Une exposition de matériels de travaux publics à Paris a présenté une petite usine d'émulsion dont mon supérieur a fait l'acquisition pensant qu'elle pourrait être utile à mon activité. J'ai été très étonné de la simplicité avec laquelle on pouvait faire de l'émulsion de bitume. En effet, cette usine d'émulsion se composait simplement d'un récipient cylindrique posé horizontalement et ayant un axe à ailettes que l'on actionnait grâce à une manivelle.
L'eau alcalinisée pour l'émulsion était introduite d'abord et chauffée à une température avoisinant 60°C. Dans cette eau, on ajoutait progressivement le bitume chaud acidifié par un acide naphténique en évitant de dépasser les 100°C. Ainsi été formée l'émulsion par le lent mouvement de la manivelle.Très rapidement, j'ai constaté que ce procédé pouvait être simplifié en versant tout simplement le bitume chaud acidifié dans cette eau tiède alcalinisée. Ainsi l'émulsion se formait spontanément sans besoin d'une manivelle. Constaté une première fois au laboratoire je croyais avoir fait une grande invention mais dans la littérature technique des brevets ce procédé était déjà dans le domaine public. La recherche d'une émulsion, la plus facile à réaliser et la moins chère à produire, occupait complètement notre laboratoire. Finalement, j'ai travaillé avec un bitume non acidifié par les raffineries mais par la régie municipale par l'emploi d'un acide oléique.
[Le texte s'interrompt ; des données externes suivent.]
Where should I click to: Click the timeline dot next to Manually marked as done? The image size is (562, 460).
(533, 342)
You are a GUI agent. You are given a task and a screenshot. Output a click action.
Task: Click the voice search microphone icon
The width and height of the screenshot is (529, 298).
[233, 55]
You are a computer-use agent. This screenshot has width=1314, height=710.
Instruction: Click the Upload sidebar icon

A Strasbourg, il y avait une usine d'émulsion de bitume. Son directeur venait souvent dans mon laboratoire et n'était pas content que la régie municipale fasse des émulsions de bitume. Je lui ai montré comment je faisais mes émulsions et il s'est équipé de manière plus industrielle afin de fabriquer les émulsions de formation spontanée dans un cylindre vertical de 20 tonnes en utilisant des résines à la place de l'acide oléique. Ce récipient cylindrique était muni d'un axe vertical avec au fond une hélice. Cette émulsion facilitait beaucoup l'enrobage bitumineux. Mais les enrobages très filléreux demandaient une émulsion plus stable. Un haut degré d'alcalinité ne suffisait pas toujours pour éviter une destruction de cette émulsion au cours de l'enrobage et l'adhésivité était bonne pour les calcaires mais mauvaise pour les siliceux. La vraie recherche commença alors.
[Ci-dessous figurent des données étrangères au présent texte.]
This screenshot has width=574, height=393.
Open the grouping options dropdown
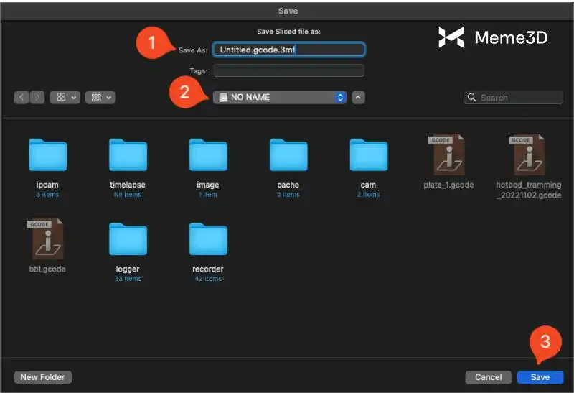coord(100,97)
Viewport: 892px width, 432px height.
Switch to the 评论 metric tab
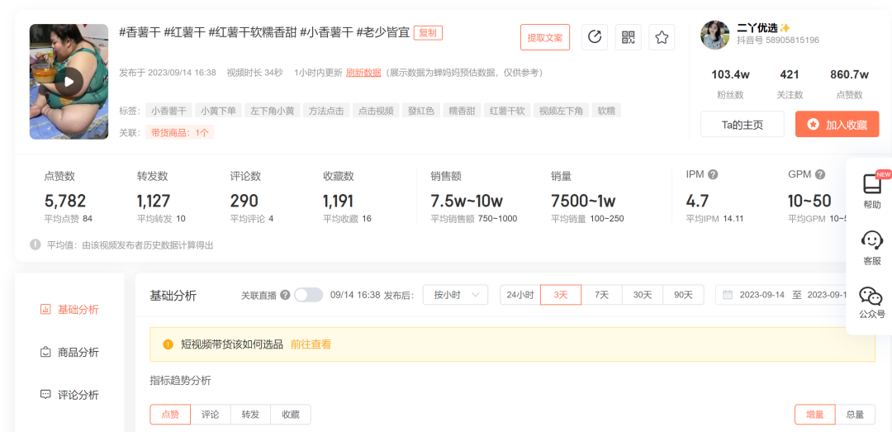(211, 415)
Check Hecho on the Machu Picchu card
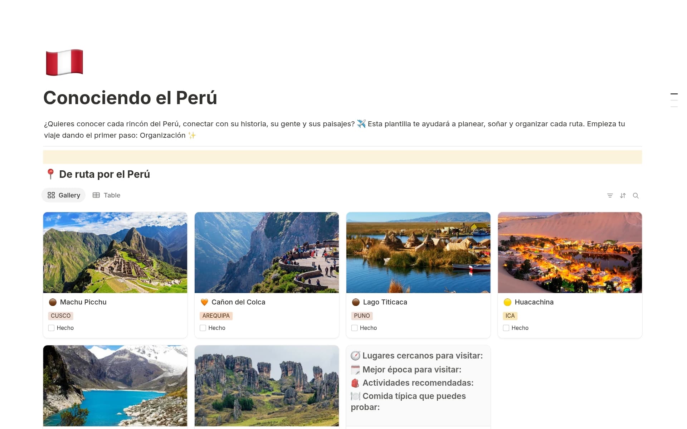This screenshot has width=687, height=429. click(x=51, y=328)
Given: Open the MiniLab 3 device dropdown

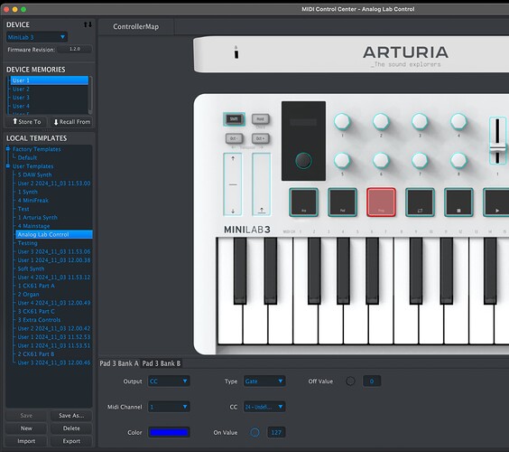Looking at the screenshot, I should pos(37,37).
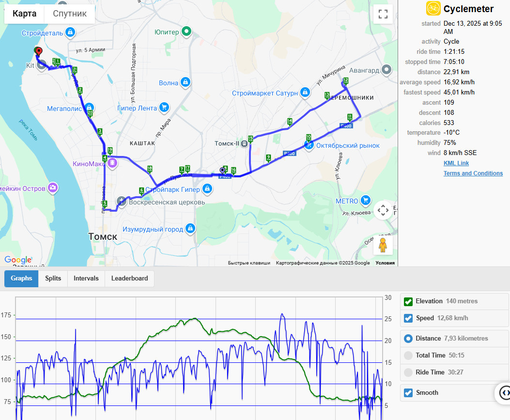Viewport: 510px width, 420px height.
Task: Select the METRO store marker icon
Action: click(x=366, y=201)
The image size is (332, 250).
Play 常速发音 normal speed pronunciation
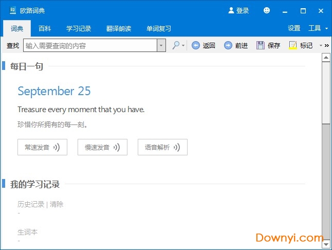pyautogui.click(x=42, y=147)
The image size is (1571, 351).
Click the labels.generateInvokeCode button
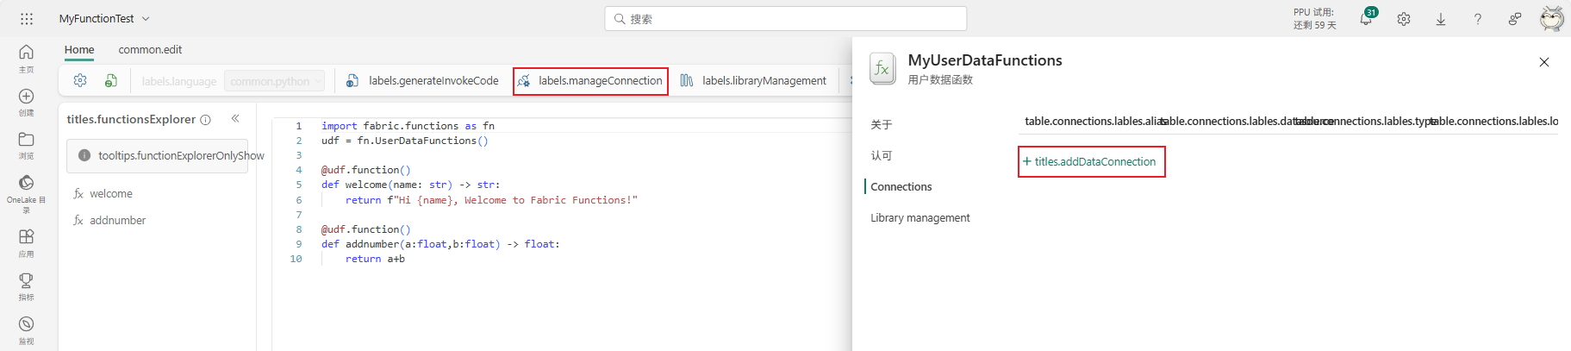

2. Une émulsion nouvelle adhésive et stable
Il fallait donc améliorer la stabilité et l'adhésivité de l'émulsion. Le hasard a voulu que je visite les Tanneries de France où je vis faire des cuirs insensibles à l'influence destructrice de l'eau grâce à l'utilisation de sels de chrome. J'ai donc décidé d'utiliser des sels de chrome pour essayer de corriger l'adhésivité. Cependant introduire des sels de chrome dans une émulsion anionique la condamne immédiatement par une séparation du bitume et de l'eau. Il fallait trouver le médium qui permettait d'introduire les sels de chrome dans l'émulsion anionique. Ce médium, je le trouvais par les matières protéiques hydrolisées.
La matière la moins coûteuse pour fabriquer des protéiques hydrolisés était les matières cornées comme par exemple les sabots des chevaux et les plumes des oiseaux. Je me suis mis en rapport avec les usines d'équarrissage et des abattoirs de poulets. J'ai attaqué par la soude caustique ces matières cornées qui a donné un liquide de matière protéique hydrolisée et qui pouvait s'introduire dans les émulsions anioniques sans les détruire.
Au contraire, les émulsions anioniques supportaient les sels de chrome et presque tous les produits chimiques connus sans détruire l'émulsion et les enrobés faits avec ces émulsions étaient 100% adhésifs avec les essais Riedel et Weber les plus sévères. Même les acides forts sulfuriques et chlorhydriques pouvaient être introduits sans casser l'émulsion.
J'avais inventé un nouveau type d'émulsion : l'émulsion spéciale qui pouvait exister à tous les pH de 1 à 14. Je pouvais faire des enrobés très filléreux en choisissant pour filler les chaux et les ciments. De cette manière j'obtenais un asphalte coulé à froid qui avait une rupture. J'ai fait faire dans le privé des sols industriels avec cet asphalte dont ressort en importance la construction de fondations pour l'usine d'électricité en construction à cette époque dans le port du Rhin (autres photographies de cette usine en 2004).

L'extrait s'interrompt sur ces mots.